Spare Change

Fayes T Kantawala doesn't know how to feel about the PM's ouster

Spare Change
In an effort to be more mindful of my inner emotional state, I have been trying to decipher exactly how I feel about now-former PM Sharif’s disqualification by our superior judiciary. It hasn’t been easy, let me tell you. When the news initially broke everyone had such definitive opinions about it, and I envy the kind of blind simplicity that allows people to think in binary terms about such issues. One of the only upshots of abrupt ejections like these is that people tend to write long rambling posts online (which one imagines they may later come to regret). And so it was that I saw with interest the many people celebrating what they called a “new age” in Pakistan: The Age of Accountability. They smiled and cheered at how a powerful man had been “brought to justice” and how the power of dynasties had been challenged and delivered a decisive blow. The PTI supporters in particular have been vocal about this event, mainly because they believe their party is the one responsible for it.

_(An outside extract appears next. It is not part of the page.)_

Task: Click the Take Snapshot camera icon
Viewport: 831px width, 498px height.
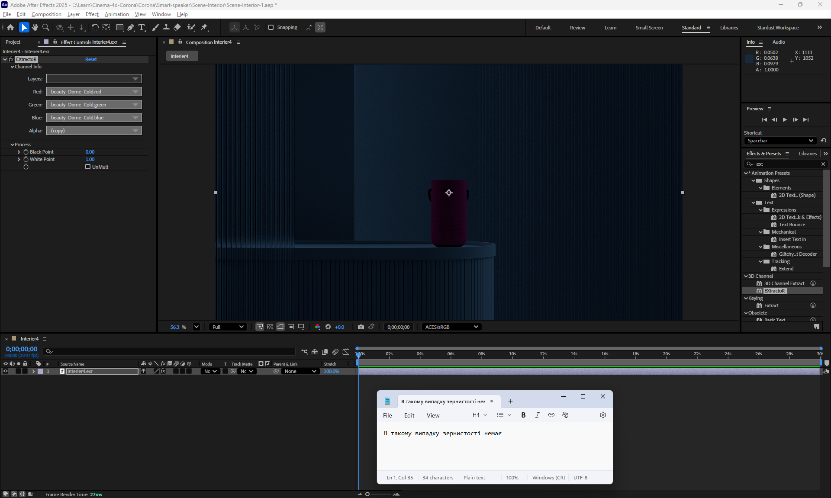Action: [361, 327]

But almost everyone else with a brain is about as confused as I am. I am still trying to figure out whether or not the courts decided that the PM was corrupt. As far as I can tell, he has to step down because of money he had not taken as a CEO of a Dubai company. Or is it that they discovered he had not declared an asset, found him to be “dishonest” and therefore unworthy of holding public office? I admit that on the one hand there is a deeply fabulous sense of irony that Zia-era laws (like a constitutional Herpes, they lie dormant until it’s time to disco) are the thing that have ended Sharif’s most recent stint as leader. But you know as well as I do that using subjective morality clauses to oust elected officials is not so much a slippery slope as a death drop into the abyss. It sets a dangerous precedent that allows morality rather than legality to be the justification for criminal proceedings. And that is not cool.

Many PTI enthusiasts, perhaps not always the brightest bulbs in the firmament, don’t yet realise that this is something that can come and bite their leader just as harshly as it can anyone else. I am left wondering if, hypothetically, someone is known to have had, say, an extramarital affair: can they be deemed “unfit” from the lens of traditional Pakistani morality and therefore unable to hold public office? What about if someone has an illegitimate child out of wedlock? Or lies about earning money? Or didn’t fast the whole thirty days? What about if they bought an illegal drug and, say, consumed it? What exactly constitutes being dishonest and who gets to decide that? I’m honestly very curious.

Some commentators have expressed discomfort over the invocation of articles 62 and 63, which originated from the regime of General Zia-ul-Haq


Maryam Nawaz, erstwhile political heir apparent to her father’s legacy, has also been implicated in the case along with two of her brothers. In a thrilling Agatha Christie-like firestorm of deductive reasoning, it was found that one of the documents she submitted to the courts that purported to be from 2006 was written in a font that only became available in 2007, and therefore was most likely a forgery. This was the turning point in a case that had otherwise been dragging on for months. To whomever was smart enough to figure that font thing out: you need to have a TV show immediately.

But regardless of whether or not you believe Sharif and his family to be corrupt, this process was shady. It was shady because it is so obviously a decision in search of a reason to exist. The technicality cited implied to many that that the courts (among others) had already decided the PM needed to step down, and were now simply trying to figure out how to make that stick. Even a cursory understanding of the law allows that a verdict come after the evidence, not before. See? Shady.

But the fact remains that Nawaz Sharif is no more and not likely to ever come back (unlike his hairline, which mysteriously ebbs and flows like the tides). There are also two other facts that keep being repeated again in op-eds around the world. The first is that no Prime Minister of Pakistan has ever completed a term in office. I admit that reading that surprised me a little, and forced me to remind myself that the only way Asif Zardari had survived his term in power was to ascend to Presidential heights, floating beatifically as a row of PMs fell like bowling pins below him. The second fact is sadly more disturbing: that our courts decided that every single military takeover in our history was legal.

So I am left feeling cautiously hopeful that accountability is now in fashion, but also slightly anxious that not every institution will be held to the same standards of accountability (far as I am from being either amin or sadiq, I’m choosing my words like a ballerina in a minefield). Popular as the verdict may be with urban Pakistanis, the truth is I feel rather uneasy, as if I’m staring at a small crack in the foundation of my house.